Enzyme-coding gene in humans

Histone-lysine N-methyltransferase SETDB1 is an enzyme that in humans is encoded by the SETDB1 gene. SETDB1 is also known as KMT1E or H3K9 methyltransferase ESET.

== Function ==
The human SETDB1 protein consists of multiple N-terminal and C-terminal functional domains linked by an intervening sequence of variable length, which can exist in multiple isoforms generated by alternative splicing.

The chief functional domain is the SET domain, a highly conserved, approximately 150-amino acid motif positioned near SETDB1's C-terminus and implicated in the modulation of chromatin structure. It was originally identified as part of a larger conserved region present in the Drosophila Trithorax protein and was subsequently identified in the Drosophila Su(var)3–9 and Enhancer of zeste proteins, from which the acronym SET is derived. Studies have suggested that the SET domain may be a signature of proteins that modulate transcriptionally active or repressed chromatin states through chromatin remodeling activities. In SETDB1, the SET domain is bifurcated into two non-contiguous subdomains.

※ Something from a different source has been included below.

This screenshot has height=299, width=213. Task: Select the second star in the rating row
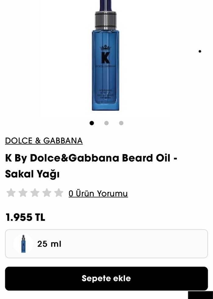(x=23, y=193)
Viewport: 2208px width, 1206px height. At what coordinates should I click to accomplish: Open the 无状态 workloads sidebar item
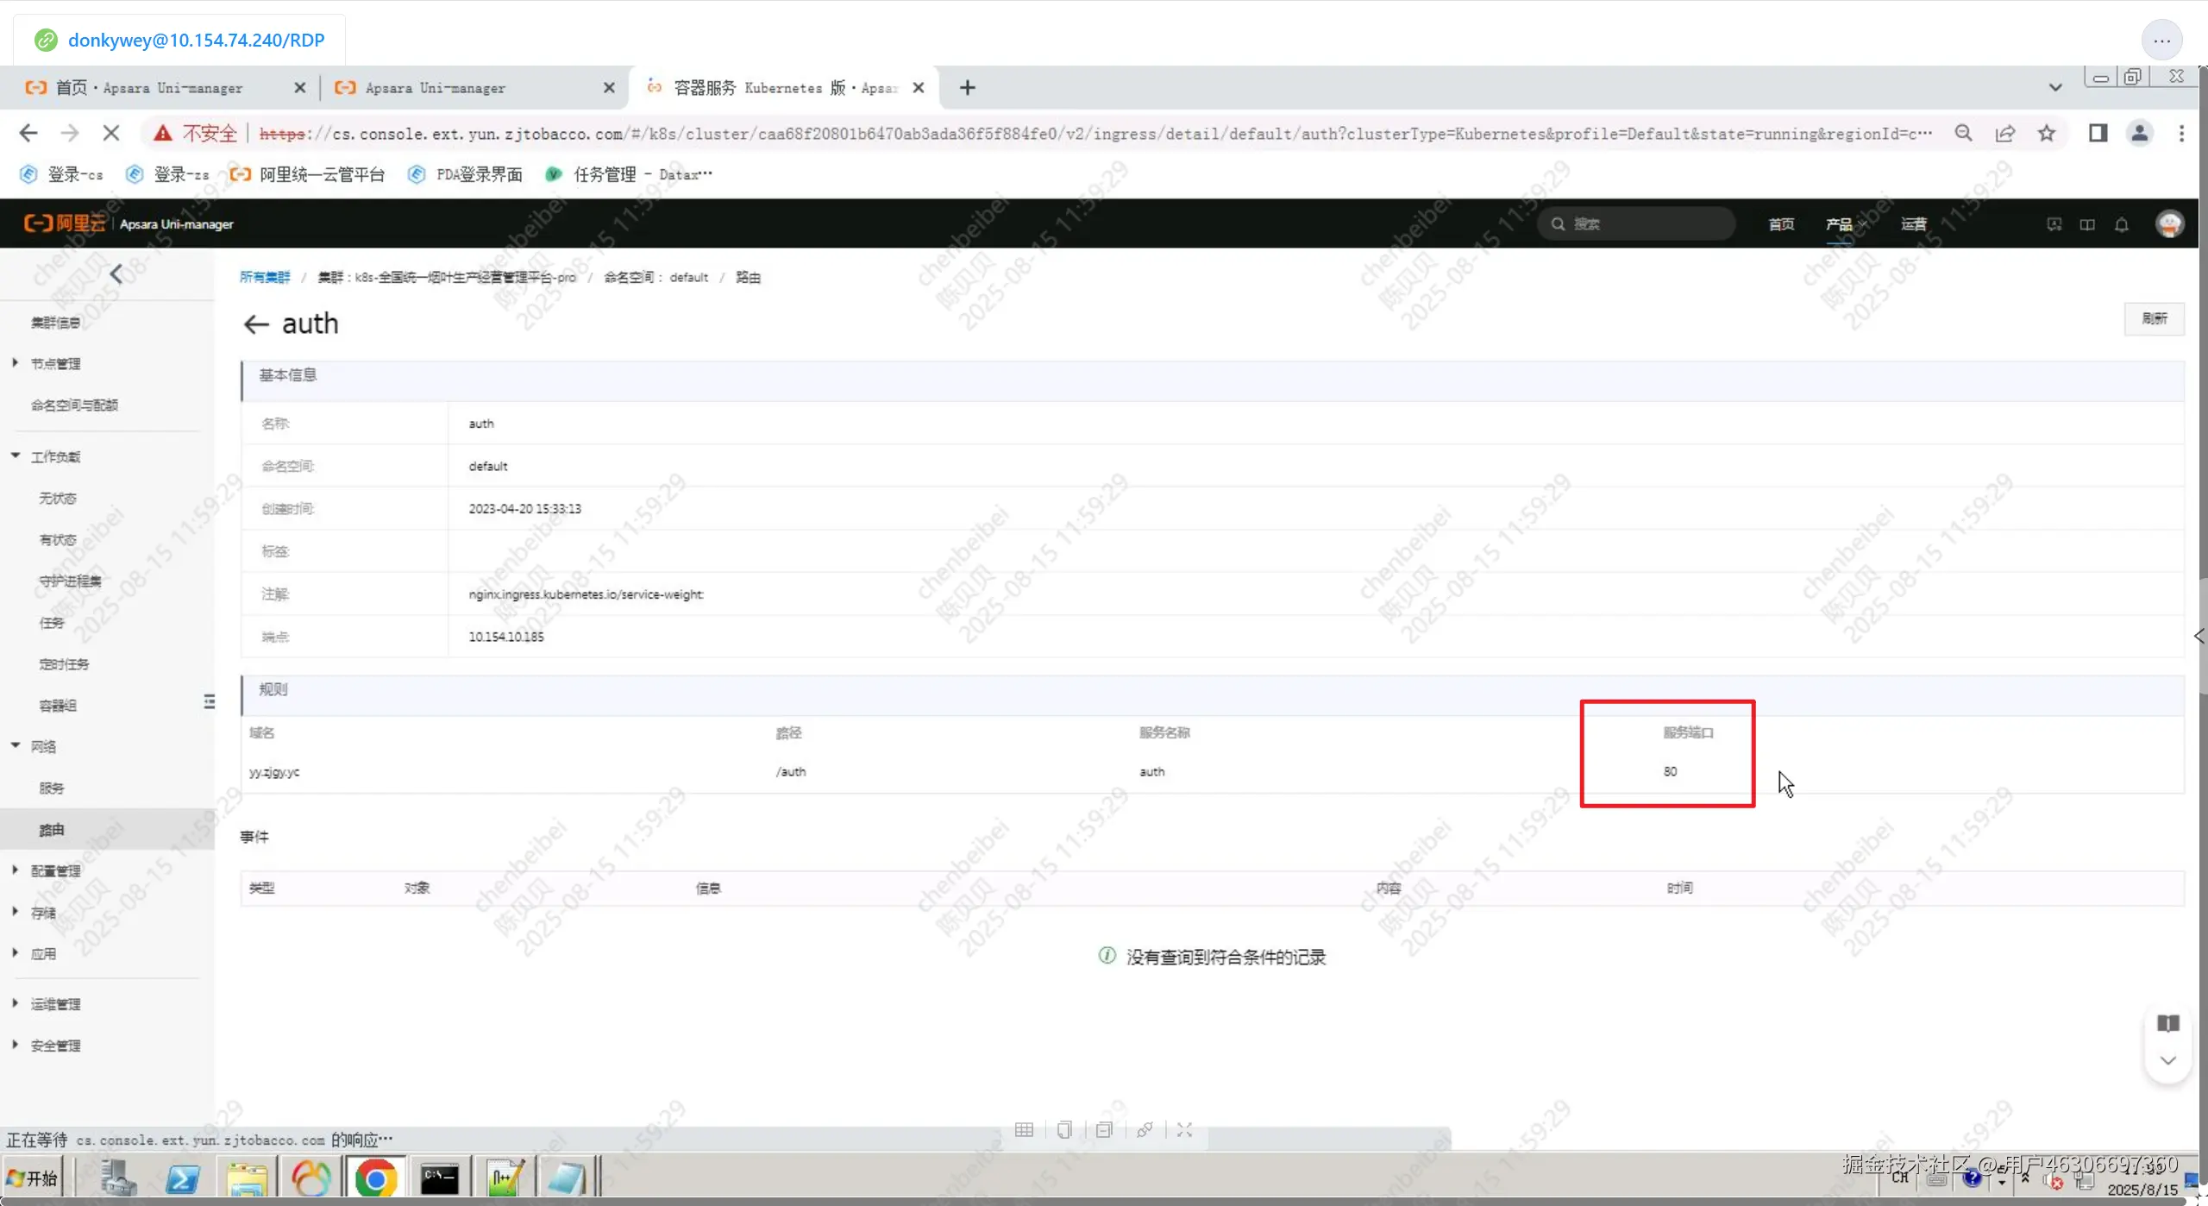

The SET domain functions as an H3K9-specific methyltransferase which exclusively methylates histone H3 lysine 9 (H3K9) by catalyzing the covalent attachment of a methyl group (—CH_{3}) to this particular lysine's electrophilic side chain. It is capable of adding to unmethylated H3K9 to convert it to the monomethylated state (H3K9me1), but its primary substrates are the mono- and dimethylated forms, which it converts to dimethylated (H3K9me2) and trimethylated (H3K9me3) states, respectively. H3K9 methylation is a classic epigenetic mark that recruits heterochromatin protein 1 (HP1) to the marked nucleosome, which then induces the condensation of the nucleosome into repressive heterochromatin, making nearby DNA sequences less accessible to transcriptional machinery and hence downregulating the expression of nearby genes. Thus SETDB1 is a core functional enzyme in repressive pathways that control gene expression by the post-translational modification of H3K9. A specific residue within the SET domain, lysine 867 (K867), is monoubiquitinated by the protein ATF7IP. This modification helps retain SETDB1 in the nucleus, prevents its degradation by proteasomes, and is necessary for SETDB1 to have methyltransferase activity.

In the N-terminal region, the SETDB1 protein also contains a methyl CpG-binding domain (MBD) capable of recognizing CpG-rich genomic DNA and interacting with DNA methyltransferases. Two consecutive Tudor domains help target SETDB1 specifically to H3K9 by functioning as anchors to either side of the K9 residue in the N-terminal tail of histone H3.

== Interactions ==
In mammals, SETDB1 has been shown to interact with the mediator protein TRIM28 and various DNA-binding KRAB domain-containing transcription factors, forming a protein complex that is responsible for much of the repressive modification of H3K9 throughout the genome. TRIM28 effectively links SETDB1's methyltransferase activity to the KRAB domain's ability to bind DNA at specific sequences, allowing the selective modification of H3K9 at sequence-specific loci.

During meiosis, synapsis of homologous chromosomes ensures correct homologous chromosome segregation. Asynapsed homologs are transcriptionally inactivated by a process of meiotic silencing. Meiotic silencing depends on the DNA damage response network. SETDB1 has been identified as the bridge linking the DNA damage response to chromosome silencing in male mice.